Set exercise » Say whether each statement agrees with the passage on age and political affiliation, giving yes or no and quoting the passage's deciding words: 1. The Gallup article appeared in January 2015. 2. Millennials polled at 35% conservative. 3. Baby Boomers are those born 1946 to 1964.

Excerpted passage »
━━━━━━━━━━
By Thegenaboveme @TheGenAboveMe

Age and Political Affiliation

Image by Hillary.

With discussion of politics dominating news outlets and water cooler conversation, sometimes people bring up this question:
Does a person's age influence a person's political affiliation?
Let's take the Baby Boomers as an example (those born 1946 to 1964).  As a group, do they affiliate more with liberal, conservative, or even moderate political ideals?
In January of 2015, the Gallup company posted an article showing how conservative political affiliation increases in age in the polling of these four voting-eligible generations: Millennials (28%), Generation X (35%), Baby Boomers (44%), and Traditionalists (48%).
First of all, several factors can influence trends in the political affiliation of an age group. Demographers consider many influences, for example the age effect or the period effect.
If political affiliation is influence by the age affect, then the assumption would be that people ages 52 and 70 years of age would consistently poll at 44% conservative in their political affiliation in every presidential election past (i.e., 1960 election), present (2016 election), and future (i.e., 2072 election).
If political affiliation is influenced by the period effect, then the assumption would be that all people who experienced the same cultural events would demonstrate the same trends in political affiliation.
━━━━━━━━━━
Extracted records »
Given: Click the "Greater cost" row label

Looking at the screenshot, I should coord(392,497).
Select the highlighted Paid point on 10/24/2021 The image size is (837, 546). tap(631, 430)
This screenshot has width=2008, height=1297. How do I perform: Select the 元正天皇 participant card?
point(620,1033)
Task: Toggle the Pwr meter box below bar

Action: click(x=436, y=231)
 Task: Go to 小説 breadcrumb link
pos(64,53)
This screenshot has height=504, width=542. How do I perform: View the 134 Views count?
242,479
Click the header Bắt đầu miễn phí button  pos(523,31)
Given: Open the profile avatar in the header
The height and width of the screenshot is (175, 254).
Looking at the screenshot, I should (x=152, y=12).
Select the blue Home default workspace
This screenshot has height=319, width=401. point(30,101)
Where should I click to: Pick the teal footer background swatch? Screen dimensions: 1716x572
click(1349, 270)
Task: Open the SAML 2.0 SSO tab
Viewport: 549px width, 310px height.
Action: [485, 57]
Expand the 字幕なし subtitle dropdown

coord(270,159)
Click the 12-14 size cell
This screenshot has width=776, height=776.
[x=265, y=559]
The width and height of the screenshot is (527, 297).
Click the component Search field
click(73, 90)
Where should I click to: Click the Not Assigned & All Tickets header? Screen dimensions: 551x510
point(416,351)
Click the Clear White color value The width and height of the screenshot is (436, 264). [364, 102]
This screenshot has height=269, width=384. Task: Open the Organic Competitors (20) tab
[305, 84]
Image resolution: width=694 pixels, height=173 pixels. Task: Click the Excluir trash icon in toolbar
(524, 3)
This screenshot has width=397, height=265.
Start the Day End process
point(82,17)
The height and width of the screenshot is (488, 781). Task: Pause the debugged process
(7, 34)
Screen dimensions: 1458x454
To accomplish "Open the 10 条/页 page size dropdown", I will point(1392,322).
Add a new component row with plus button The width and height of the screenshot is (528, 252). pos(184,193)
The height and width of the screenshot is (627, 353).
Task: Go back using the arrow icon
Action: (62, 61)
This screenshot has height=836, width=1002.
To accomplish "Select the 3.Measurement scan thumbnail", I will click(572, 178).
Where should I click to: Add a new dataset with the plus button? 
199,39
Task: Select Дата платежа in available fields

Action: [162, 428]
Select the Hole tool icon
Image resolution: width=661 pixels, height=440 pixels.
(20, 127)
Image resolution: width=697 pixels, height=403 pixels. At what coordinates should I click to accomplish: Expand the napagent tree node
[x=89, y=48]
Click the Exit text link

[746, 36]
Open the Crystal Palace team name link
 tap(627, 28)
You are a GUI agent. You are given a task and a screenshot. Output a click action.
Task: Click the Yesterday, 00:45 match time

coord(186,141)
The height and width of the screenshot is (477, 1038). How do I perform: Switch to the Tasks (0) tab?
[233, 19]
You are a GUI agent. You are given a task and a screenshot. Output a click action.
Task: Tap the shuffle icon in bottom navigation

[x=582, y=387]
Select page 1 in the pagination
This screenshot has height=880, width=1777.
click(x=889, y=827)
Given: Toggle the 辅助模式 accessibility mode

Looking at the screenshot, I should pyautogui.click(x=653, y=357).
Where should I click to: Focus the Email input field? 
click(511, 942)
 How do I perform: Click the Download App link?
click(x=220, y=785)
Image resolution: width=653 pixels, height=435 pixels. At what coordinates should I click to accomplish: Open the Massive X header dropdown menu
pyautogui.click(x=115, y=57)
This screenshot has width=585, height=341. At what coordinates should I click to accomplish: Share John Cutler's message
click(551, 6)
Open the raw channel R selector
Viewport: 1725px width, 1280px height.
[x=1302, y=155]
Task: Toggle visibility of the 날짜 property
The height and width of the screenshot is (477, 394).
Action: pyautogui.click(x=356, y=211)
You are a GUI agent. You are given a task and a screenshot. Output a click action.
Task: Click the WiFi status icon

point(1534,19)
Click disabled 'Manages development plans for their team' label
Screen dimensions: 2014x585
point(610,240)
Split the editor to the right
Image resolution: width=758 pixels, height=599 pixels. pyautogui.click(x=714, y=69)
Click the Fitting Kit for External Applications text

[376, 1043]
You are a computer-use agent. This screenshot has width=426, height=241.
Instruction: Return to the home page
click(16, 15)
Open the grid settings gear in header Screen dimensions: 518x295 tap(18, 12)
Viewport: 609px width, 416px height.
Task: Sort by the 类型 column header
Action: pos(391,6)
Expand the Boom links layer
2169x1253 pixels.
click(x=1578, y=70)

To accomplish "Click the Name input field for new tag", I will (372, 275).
━━━━━━━━━━
Answer to the task »
1. Yes: "In January of 2015, the Gallup company posted an article"
2. No: "Millennials (28%)"
3. Yes: "the Baby Boomers as an example (those born 1946 to 1964)"